I’m really interested in how you got started because your background is in law, you went to university, qualified in Law, raised four children so at what point did you think about going back to university and studying?

It was when my fourth child started school and suddenly thought I’m going to have some time here, I thought about going back to work but I’d taken all this time out of work it was going to be quite difficult to get back in. So, I started writing blog, I was writing a blog about what it was like having four children at home, it was good fun and it released a level of creativity in me that I’d forgotten I had. That led me to do an Open University course on creative writing and then an English degree and by that point I had moved on from just writing my blog to full length novels. I really enjoyed, I’d get to the end of the novel and think well that’s not good enough and start again. I think I wrote 6, Postcards was my 6th and I thought that one actually isn’t that bad, you know that one might be the one.

I think being a lawyer you're taught to think in a very precise way and it knocks the creativity out of you but it’s astounding the number of lawyers that go on to be authors.



The 6 books that you’d started writing, did you show them to anyone?

Imogen laughs out loud at this thought, no I think my mum read one.
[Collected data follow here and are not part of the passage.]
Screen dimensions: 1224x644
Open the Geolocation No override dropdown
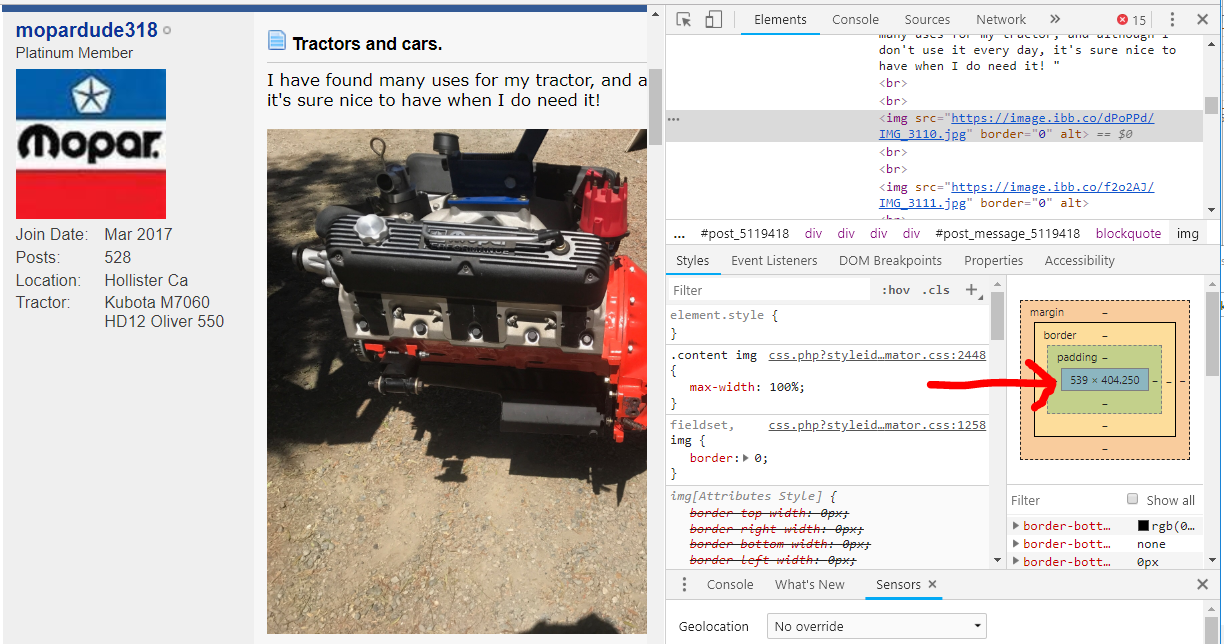click(x=876, y=627)
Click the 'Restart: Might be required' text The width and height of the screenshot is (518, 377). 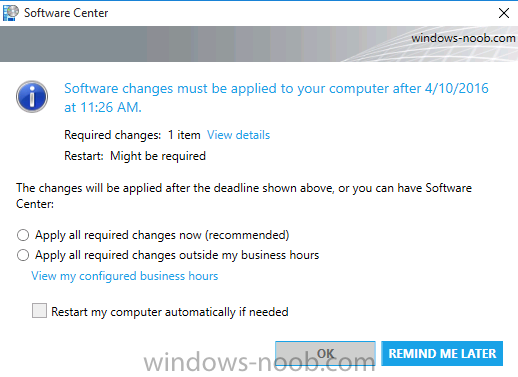[x=135, y=156]
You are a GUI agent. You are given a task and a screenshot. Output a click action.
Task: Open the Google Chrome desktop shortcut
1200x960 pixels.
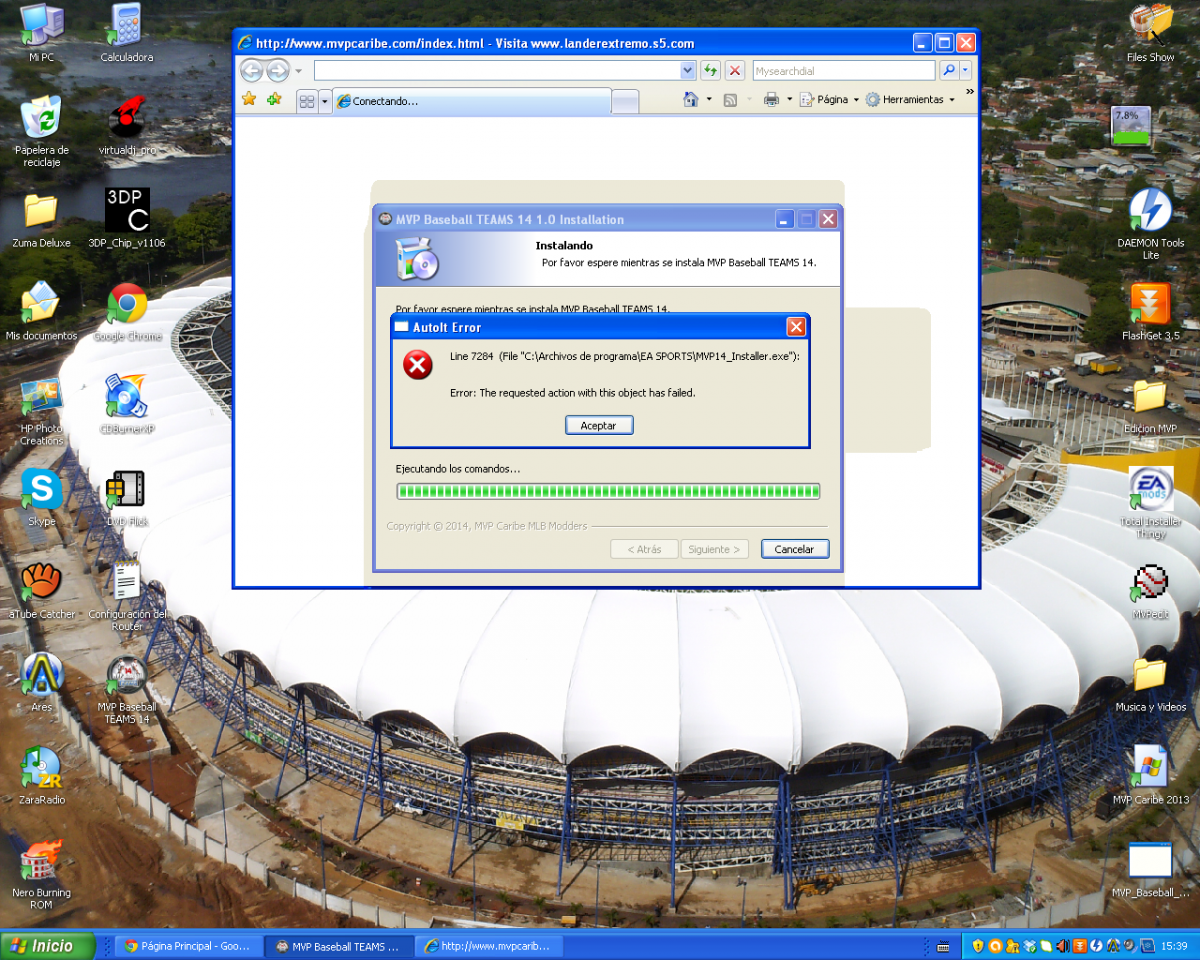(127, 305)
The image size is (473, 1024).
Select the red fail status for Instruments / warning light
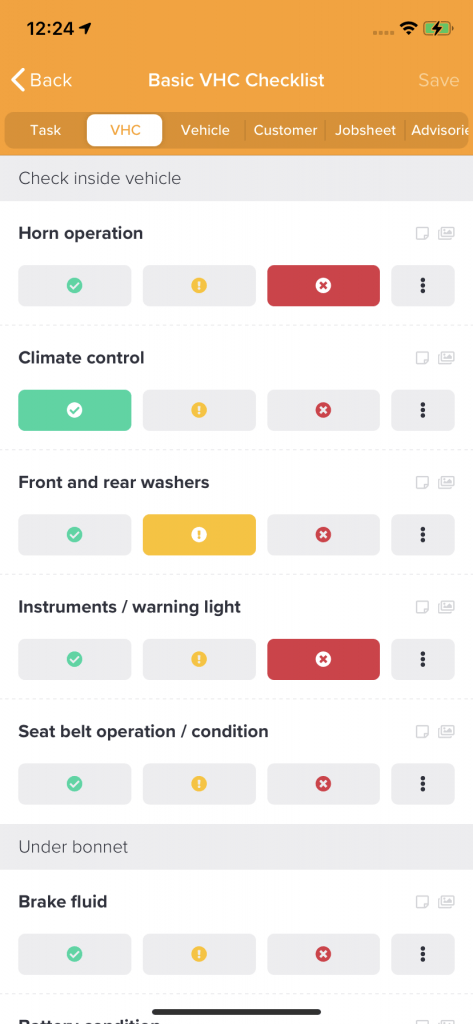click(x=323, y=660)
I think the very first one I let the girls in my book group read and they were very kind and I was terrified obviously. It was interesting, once they forgot it was my book we were discussing we clicked in to talking about the book and I just sat back at listened. The second one I was slightly braver and put it out a chapter at a time but only to a small group of people and then I just kept practising, you have to learn your craft really.



You self-published Postcards from a Stranger, how did you find that process because you were stepping into unknown territory?
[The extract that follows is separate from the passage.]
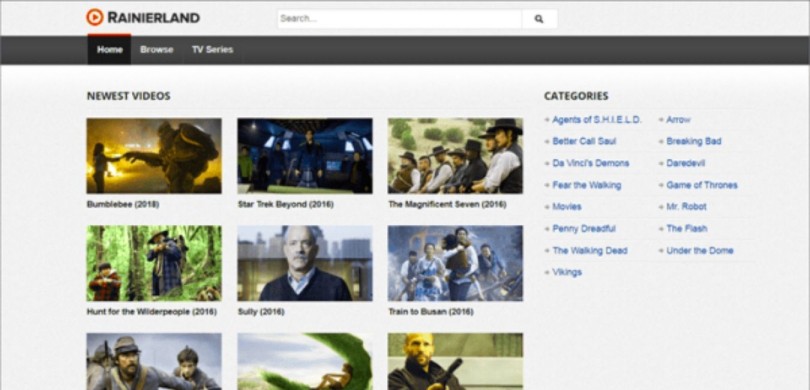Screen dimensions: 810x390
Task: Open Agents of S.H.I.E.L.D. category
Action: pyautogui.click(x=597, y=120)
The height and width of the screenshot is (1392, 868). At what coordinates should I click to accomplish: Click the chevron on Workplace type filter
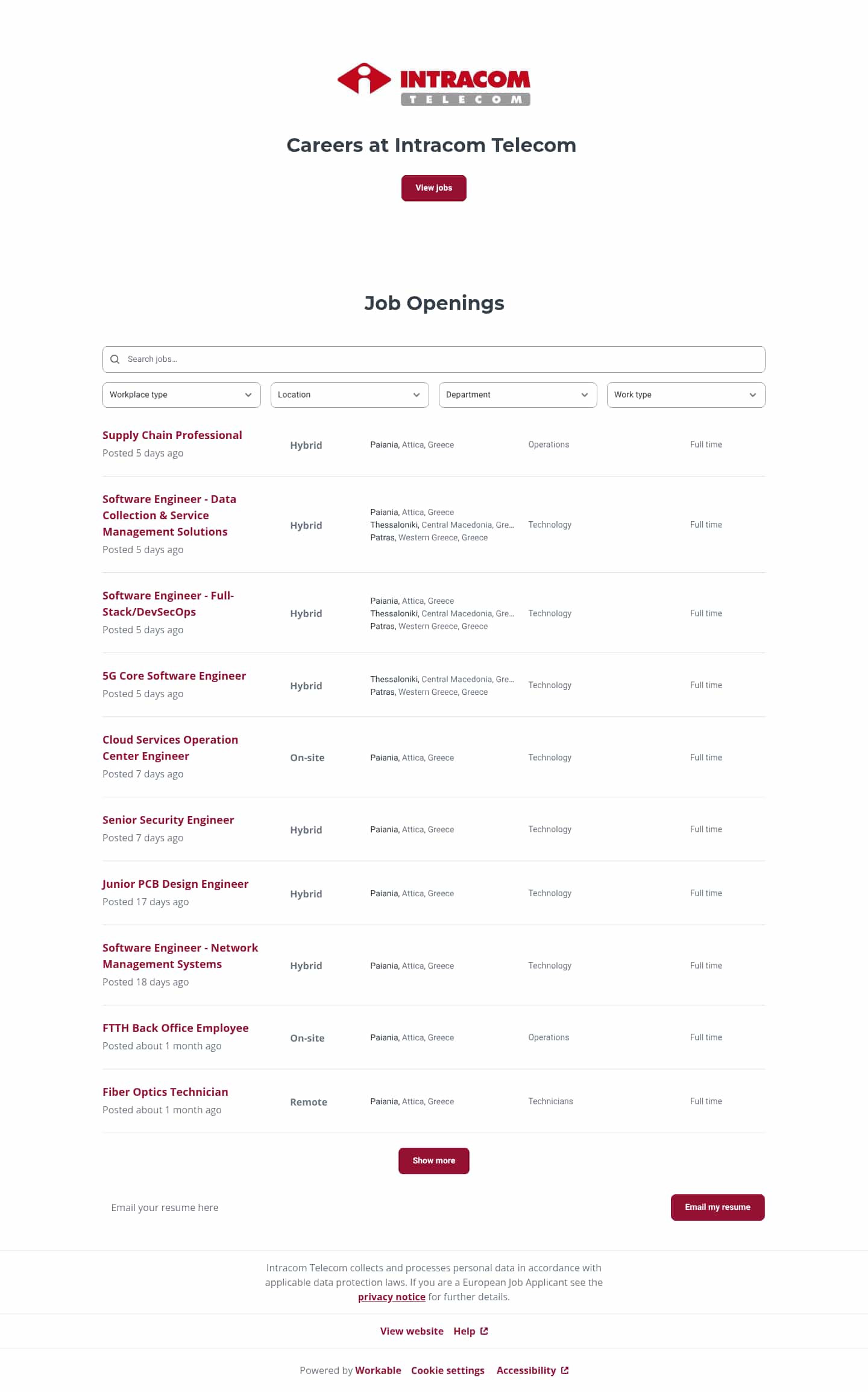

Completely. Since the invention of the kindle there’s been this huge breakout of people self- publishing, it used to be called vanity press or books not deemed good enough to be picked up by publishers but that’s all changed now. Once I decided that was the route I was going down I just did courses, learnt how to get an editor, choosing a front cover, marketing, Facebook ads all the things I needed to know and then one day bravely pressed the button.



You quickly gained a great response to the book though.

I did, people started leaving comments and sharing it. I would ask them to leave a review because once you get reviews it’s got some credence and people then take a risk on it, it wasn’t expensive, I think it was £1.99. After it had been out for about 6 weeks, I got an email, it was from an editor from a publishing company and I thought it was a joke. It was from an editor who had read it, liked it and was working for Amazon publishing, Lake Union which is the women’s fiction arm. From that they offered me a 3 book deal. Dream come true stuff. I went from having this little book that I just published myself to being part of this huge machine which is so exciting, and they are a great publisher to be part of. It’s a huge learning curve and I’ve had to ask a lot of stupid questions and I’ve made a few mistakes but I’m learning every day.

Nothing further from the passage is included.